Label: (26) Directions for freezer meal: Angel Chicken Pasta Thaw bag. Spread over 6 chicken breasts in a crockpot. Cook for 3-4 hours on high. You may shred the chicken OR leave them as whole breasts for your meal. While chicken in cooling down prepare pasta noodles. Serve chicken and sauce over noodles. 8/31/16

Tuesday, August 23, 2016

Cafe Rio Sweet Pork

2 lbs. pork roast
2 cans Coke (not diet)
1/2 c. brown sugar
1/2 tsp. garlic salt
1/4 c. water
1 (4 oz) can diced green chilies
1 (10 oz) can enchilada sauce
1 c. brown sugar

Put the pork in a large ziplock bag to marinate, pour one can of Coke and 1/2 c. brown sugar over top. Marinade for a few hours or overnight. Drain marinade and put pork, 1/2 can of Coke, water and garlic salt in crock pot on high for about 3-4 hrs. Remove pork from crock pot, drain off liquid, shred pork. Mix together (in bowl or blender) other 1/2 can Coke, can of chilies, enchilada sauce and brown sugar. Put shredded pork back in crock pot, cover with sauce, heat just until warmed through.
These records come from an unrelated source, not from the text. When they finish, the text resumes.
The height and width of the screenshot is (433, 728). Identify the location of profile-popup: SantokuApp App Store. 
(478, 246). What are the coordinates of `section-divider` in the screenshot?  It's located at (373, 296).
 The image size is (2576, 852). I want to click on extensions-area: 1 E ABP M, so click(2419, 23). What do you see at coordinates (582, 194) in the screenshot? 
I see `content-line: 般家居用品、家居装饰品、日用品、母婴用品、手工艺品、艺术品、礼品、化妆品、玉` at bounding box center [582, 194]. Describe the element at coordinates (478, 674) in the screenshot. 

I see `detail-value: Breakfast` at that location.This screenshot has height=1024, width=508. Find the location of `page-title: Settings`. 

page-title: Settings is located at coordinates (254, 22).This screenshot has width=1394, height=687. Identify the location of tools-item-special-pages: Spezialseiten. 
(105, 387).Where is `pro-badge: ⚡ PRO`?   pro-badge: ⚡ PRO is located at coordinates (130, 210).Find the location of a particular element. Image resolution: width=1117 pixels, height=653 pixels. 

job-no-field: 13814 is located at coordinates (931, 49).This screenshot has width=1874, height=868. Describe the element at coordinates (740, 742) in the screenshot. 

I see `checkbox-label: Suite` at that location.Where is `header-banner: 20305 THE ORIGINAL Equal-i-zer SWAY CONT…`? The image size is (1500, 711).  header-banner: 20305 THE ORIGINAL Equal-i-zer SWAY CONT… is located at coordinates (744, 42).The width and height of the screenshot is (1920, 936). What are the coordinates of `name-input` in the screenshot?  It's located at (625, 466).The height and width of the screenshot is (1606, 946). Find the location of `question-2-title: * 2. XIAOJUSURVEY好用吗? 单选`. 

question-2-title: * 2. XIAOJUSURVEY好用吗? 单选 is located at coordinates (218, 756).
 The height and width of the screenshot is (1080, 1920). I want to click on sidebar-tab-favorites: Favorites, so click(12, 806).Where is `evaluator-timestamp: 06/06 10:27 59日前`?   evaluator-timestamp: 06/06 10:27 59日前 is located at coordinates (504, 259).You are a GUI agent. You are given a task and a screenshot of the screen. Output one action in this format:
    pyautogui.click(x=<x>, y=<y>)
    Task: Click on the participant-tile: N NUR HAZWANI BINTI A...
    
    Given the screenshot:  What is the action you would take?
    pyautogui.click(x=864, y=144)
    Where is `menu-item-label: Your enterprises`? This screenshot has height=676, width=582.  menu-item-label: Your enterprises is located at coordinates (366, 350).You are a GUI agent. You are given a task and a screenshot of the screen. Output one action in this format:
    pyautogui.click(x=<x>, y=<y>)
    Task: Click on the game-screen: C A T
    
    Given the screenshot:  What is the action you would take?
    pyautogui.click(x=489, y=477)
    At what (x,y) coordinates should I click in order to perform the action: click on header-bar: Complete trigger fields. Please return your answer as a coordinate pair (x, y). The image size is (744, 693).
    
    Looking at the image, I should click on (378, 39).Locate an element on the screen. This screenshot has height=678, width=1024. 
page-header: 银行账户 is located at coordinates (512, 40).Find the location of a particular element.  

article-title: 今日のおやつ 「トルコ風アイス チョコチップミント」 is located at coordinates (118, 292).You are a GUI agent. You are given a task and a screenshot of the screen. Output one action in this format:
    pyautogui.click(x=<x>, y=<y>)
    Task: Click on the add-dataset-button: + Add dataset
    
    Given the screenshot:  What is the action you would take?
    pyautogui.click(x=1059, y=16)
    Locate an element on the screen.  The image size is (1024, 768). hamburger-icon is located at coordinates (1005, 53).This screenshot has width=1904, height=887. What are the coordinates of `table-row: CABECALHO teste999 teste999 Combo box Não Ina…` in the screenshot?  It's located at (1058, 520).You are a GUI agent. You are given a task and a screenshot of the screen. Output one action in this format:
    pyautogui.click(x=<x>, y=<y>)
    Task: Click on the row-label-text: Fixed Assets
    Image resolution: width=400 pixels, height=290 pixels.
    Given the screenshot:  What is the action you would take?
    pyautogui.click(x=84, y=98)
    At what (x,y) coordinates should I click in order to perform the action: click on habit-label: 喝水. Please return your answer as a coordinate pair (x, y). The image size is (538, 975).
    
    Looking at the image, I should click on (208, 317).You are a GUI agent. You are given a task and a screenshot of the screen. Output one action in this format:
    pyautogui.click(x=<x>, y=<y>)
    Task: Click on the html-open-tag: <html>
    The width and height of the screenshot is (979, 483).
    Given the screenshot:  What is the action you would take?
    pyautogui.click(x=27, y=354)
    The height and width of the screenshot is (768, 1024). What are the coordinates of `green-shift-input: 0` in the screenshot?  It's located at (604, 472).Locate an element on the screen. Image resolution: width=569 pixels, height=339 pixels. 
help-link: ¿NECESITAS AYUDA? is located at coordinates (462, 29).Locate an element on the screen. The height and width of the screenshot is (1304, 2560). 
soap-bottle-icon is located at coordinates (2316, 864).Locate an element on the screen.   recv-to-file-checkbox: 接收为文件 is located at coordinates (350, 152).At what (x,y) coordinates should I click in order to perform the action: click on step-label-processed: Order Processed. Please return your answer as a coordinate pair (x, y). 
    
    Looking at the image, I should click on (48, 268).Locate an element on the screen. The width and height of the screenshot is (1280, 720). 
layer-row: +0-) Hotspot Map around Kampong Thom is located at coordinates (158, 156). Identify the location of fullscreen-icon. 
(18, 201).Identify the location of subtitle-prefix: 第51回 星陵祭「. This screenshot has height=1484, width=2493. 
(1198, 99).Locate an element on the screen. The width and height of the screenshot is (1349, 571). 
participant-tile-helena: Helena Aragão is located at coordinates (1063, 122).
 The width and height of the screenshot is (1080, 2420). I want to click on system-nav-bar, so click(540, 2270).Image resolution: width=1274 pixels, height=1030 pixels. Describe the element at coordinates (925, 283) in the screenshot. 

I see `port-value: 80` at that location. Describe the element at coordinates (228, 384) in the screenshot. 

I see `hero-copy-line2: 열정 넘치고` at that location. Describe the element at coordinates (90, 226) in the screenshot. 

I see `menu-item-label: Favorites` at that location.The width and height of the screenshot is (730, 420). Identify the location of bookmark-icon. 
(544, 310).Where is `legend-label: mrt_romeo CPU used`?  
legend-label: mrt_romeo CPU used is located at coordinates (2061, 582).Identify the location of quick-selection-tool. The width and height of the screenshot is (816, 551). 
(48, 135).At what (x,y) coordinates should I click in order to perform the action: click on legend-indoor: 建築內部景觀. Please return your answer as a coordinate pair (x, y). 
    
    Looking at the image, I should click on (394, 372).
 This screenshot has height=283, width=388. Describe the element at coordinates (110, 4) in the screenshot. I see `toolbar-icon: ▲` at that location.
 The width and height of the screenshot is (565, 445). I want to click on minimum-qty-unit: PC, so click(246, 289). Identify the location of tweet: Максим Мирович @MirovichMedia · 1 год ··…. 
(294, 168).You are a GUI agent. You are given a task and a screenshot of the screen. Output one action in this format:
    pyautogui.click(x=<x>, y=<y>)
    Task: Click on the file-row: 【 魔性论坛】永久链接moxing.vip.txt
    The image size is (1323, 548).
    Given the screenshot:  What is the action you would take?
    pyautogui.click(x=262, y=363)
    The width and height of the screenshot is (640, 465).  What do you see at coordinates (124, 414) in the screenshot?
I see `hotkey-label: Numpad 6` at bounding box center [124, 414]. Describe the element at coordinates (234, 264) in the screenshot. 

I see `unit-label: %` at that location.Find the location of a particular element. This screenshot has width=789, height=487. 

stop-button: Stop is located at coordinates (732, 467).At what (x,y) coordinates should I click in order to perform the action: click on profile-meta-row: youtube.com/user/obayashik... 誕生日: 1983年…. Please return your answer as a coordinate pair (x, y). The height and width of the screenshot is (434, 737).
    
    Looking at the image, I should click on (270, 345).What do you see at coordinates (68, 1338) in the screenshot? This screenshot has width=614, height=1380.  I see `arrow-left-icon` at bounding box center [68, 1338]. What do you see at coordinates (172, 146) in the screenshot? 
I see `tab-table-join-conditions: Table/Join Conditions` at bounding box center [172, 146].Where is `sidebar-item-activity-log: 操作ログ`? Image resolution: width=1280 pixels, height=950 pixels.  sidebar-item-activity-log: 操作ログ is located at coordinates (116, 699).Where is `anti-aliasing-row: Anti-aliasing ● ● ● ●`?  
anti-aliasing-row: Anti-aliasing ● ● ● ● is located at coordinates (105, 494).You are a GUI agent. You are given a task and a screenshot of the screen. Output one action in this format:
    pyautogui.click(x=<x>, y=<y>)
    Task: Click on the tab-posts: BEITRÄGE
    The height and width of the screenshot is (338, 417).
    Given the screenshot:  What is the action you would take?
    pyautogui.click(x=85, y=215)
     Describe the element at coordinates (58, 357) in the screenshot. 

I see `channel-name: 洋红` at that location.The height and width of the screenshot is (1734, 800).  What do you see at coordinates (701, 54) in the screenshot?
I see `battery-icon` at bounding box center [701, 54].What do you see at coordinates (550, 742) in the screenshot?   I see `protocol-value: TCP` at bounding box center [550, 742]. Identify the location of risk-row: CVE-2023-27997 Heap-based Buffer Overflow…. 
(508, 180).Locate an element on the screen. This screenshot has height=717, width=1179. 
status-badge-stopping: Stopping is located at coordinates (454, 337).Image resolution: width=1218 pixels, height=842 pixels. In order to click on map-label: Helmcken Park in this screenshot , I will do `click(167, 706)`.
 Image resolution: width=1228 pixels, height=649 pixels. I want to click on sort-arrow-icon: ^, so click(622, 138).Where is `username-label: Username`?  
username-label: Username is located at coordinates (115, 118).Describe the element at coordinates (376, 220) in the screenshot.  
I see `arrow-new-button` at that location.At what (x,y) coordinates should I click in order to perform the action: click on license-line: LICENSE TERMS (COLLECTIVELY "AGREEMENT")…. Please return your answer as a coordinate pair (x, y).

Label (25): Cafe Rio Sweet Pork Thaw completely. Pour one can Coke and brown sugar over top of Pork in large ziplock bag. Marinade for a few hours or overnight in fridge. Drain marinade, put pork, 1/2 can Coke, 1/4 c. water (not included) and garlic salt in crock pot on high for 3-4 hrs. Remove pork, drain liquid, shred and place back in crock pot. Mix remaining 1/2 can coke with sauce mix in bowl or blender. Pour over shredded pork in crock pot, heat until warmed through. 8/31/16

NEEDED: Brown Sugar, 25 gallon bags, 50 sandwich bags, 25 quart bags

Saturday, August 20, 2016

Autumn Minestrone Soup

  • 1 tablespoon olive oil
  • 1 onion, diced
  • 6 ounces turkey or regular bacon or ham, chopped
  • 2 cloves garlic, finely minced
  • 2 (14.5 oz.) cans diced tomatoes
  • 2 (15 oz.) cans Great Northern beans, rinsed and drained
  • ½ cup chopped carrots
  • 2 celery stalks, chopped
  • ¼ cup chopped flat-leaf fresh parsley
  • 2 potatoes, peeled and diced (I leave the peels on with red potatoes)
  • 1 zucchini, diced
  • 1 teaspoon dried thyme
  • 3 cups chicken broth
  • 1 cup water
  • 1 teaspoon salt
  • ½ teaspoon pepper
  • ½ cup to ¾ cup small pasta
  • shredded parmesan

  1. Heat the oil over medium heat in a large pot until simmering. Add the onion and bacon and sauté until the onion is translucent, stirring frequently. Add the garlic and stir, cooking for one minute.
  2. Add all the other ingredients except the pasta and simmer, stirring occasionally, partially covered for 20-30 minutes, until the vegetables are tender. Add the pasta and simmer for 10 minutes longer. Serve.

LABEL (25): Empty contents of vegetable bag into stockpot and add 2 cans diced tomatoes, 2 cans great northern beans, 3 cups chicken broth, and 1 cup water.  Simmer, stirring occassionally, for 20-30 minutes.  Add the pasta and simmer for 10 minutes longer.  Serve topped with shredded parmesan.